All summer the school was sending information home about all of the safety precautions they’re taking. I don’t know about other parents, but I found myself getting more worried the more often they reassured me about safety. It’s almost like I was fine just taking them at their word, but they insisted on showing me the proof and the proof seemed shaky to me. I know it’s the opposite of what they were trying for. Hopefully it was just me.

The main thing on my mind as school starts again is that the virus is really exposing that the education system, at all levels, isn’t what we seem to think it is, but nobody wants to talk about it. I don’t know what will come out of that conversation, but we shouldn’t keep avoiding it. The whole nature of school/work is going to change sooner rather than later. We should start preparing.

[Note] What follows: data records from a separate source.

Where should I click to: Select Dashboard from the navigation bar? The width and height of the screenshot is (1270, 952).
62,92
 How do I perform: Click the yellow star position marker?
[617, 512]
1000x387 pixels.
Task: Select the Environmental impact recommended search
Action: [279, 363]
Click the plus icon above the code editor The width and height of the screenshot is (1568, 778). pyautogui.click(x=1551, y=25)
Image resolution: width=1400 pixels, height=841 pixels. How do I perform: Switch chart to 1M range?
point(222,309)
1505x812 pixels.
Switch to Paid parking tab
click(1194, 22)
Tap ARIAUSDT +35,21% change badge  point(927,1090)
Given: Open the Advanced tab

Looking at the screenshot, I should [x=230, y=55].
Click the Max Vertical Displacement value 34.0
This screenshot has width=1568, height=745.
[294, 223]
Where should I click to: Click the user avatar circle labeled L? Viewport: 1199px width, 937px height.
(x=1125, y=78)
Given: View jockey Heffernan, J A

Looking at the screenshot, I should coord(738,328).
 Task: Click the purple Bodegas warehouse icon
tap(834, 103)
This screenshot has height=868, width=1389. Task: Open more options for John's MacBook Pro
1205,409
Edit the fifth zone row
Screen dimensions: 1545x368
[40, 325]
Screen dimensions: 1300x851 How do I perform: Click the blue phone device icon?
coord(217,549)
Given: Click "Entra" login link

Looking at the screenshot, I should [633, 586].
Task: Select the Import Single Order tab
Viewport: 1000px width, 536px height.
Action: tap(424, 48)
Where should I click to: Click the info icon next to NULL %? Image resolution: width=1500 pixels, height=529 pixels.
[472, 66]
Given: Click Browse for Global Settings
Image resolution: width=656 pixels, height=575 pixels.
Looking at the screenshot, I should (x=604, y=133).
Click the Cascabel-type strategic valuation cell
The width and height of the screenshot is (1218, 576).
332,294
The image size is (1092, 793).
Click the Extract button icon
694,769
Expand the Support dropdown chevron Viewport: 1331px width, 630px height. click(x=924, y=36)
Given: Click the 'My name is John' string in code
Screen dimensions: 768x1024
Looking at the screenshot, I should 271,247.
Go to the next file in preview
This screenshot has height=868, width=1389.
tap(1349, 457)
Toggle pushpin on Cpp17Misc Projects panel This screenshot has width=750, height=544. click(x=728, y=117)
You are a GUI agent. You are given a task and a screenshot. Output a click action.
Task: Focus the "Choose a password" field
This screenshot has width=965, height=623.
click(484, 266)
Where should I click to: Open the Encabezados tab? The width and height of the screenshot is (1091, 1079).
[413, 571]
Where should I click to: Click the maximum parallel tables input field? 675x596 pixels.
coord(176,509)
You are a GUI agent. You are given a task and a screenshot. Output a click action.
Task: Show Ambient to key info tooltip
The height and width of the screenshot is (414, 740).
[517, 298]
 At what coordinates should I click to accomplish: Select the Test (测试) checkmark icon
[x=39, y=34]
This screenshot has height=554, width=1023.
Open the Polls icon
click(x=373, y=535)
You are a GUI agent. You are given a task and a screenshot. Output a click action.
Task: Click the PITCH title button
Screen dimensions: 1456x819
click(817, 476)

So, that’s where my mind is on this first day of school in 2020. I hope everyone stays safe and healthy, but I’m not optimistic. I just hope I have more pedestrian concerns next year.

One thought on “The Fifth First Day of School

  1. All of this.

    Although I do not have kids, I’ve seen this same thing elsewhere. An art museum that I will not name has a billion hoops for people to jump through and lists all the things they are doing — taking visitor temps at the door, making galleries one way, shutting down for an hour in the middle of the day to clean — yet when I visited, the workers were not stepping in to enforce limits on the number of people in each gallery, nor were they saying anything to those who were ignoring the one-way signs. It’s like people can say whatever they want on paper, but I want to see actual follow through.

    Good luck to you all with this school year, and I agree about the start dates. Why any school system begins before Labor Day or ends after Memorial Day is beyond me. Quality, not quantity.